Find the volume of the solid generated by revolving the region bounded by the graphs of the equations about the y-axis.
y=3(2-x),y=0,x=0
First, we need to find the points of intersection of the two graphs: y = 3(2-x) and y = 0.
Setting the two equations equal to each other:
3(2-x) = 0
6 - 3x = 0
3x = 6
x = 2
So the x-coordinate of the intersection point is x = 2. Now we need to set up the integral to find the volume of the solid generated by revolving the region about the y-axis.

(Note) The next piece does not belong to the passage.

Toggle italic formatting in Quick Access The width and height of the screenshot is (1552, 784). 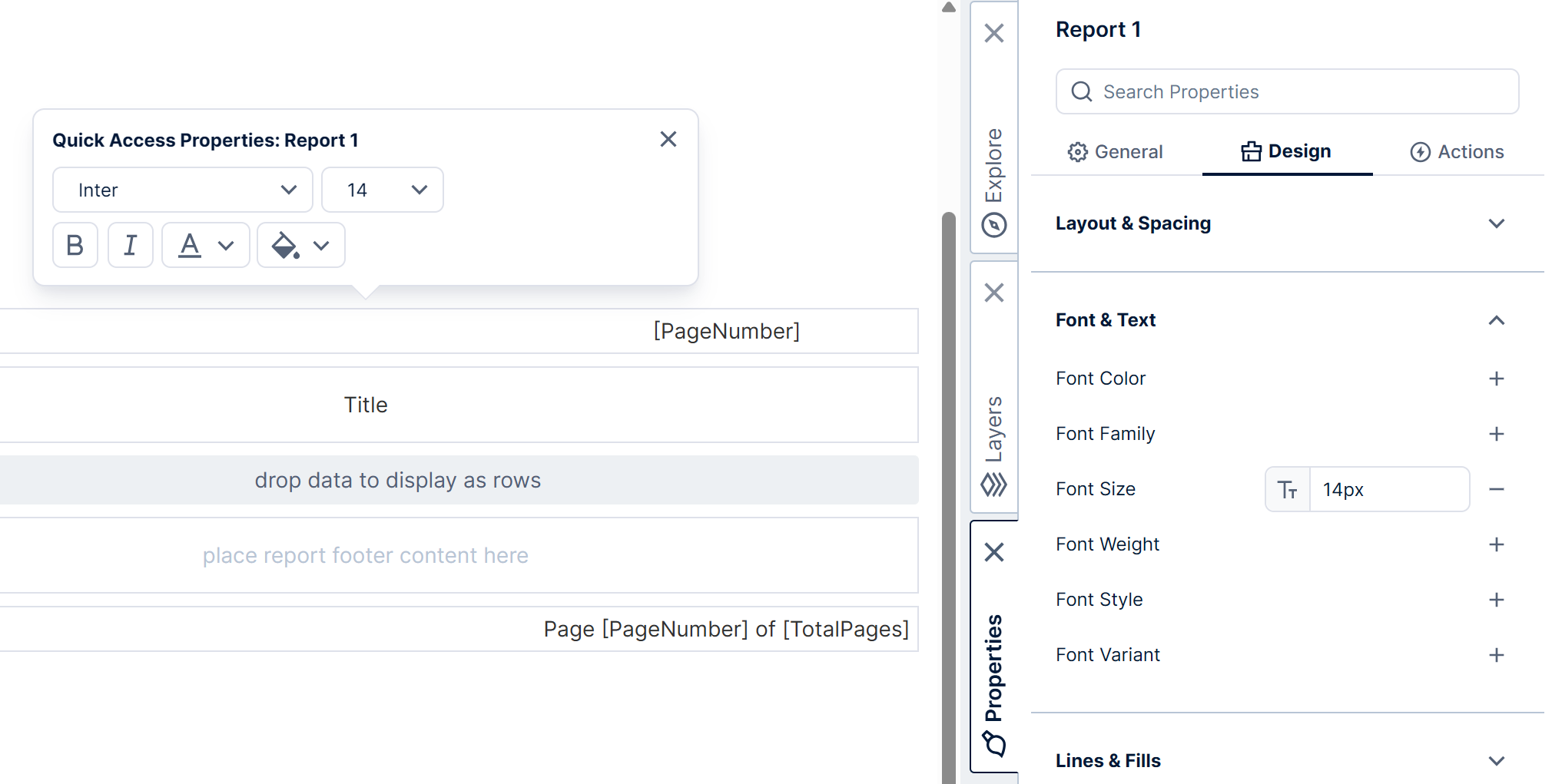131,245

The volume V of the solid formed by rotating the region bounded by the graphs of y = 3(2-x), y = 0, and x = 0, around the y-axis can be found using the shell method:
V = ∫[a,b] 2πx*f(x) dx, where a = 0 and b = 2
V = ∫[0,2] 2πx*3(2-x) dx
V = 6π ∫[0,2] (2x - x^2) dx
V = 6π [x^2 - (x^3)/3] |[0,2]
V = 6π [(2^2 - (2^3)/3) - (0 - (0^3)/3)]
V = 6π [(4 - 8/3) - 0]
V = 6π (4/3)
V = 8π cubic units
Therefore, the volume of the solid generated by revolving the region bounded by the graphs of y = 3(2-x), y = 0, and x = 0 about the y-axis is 8π cubic units.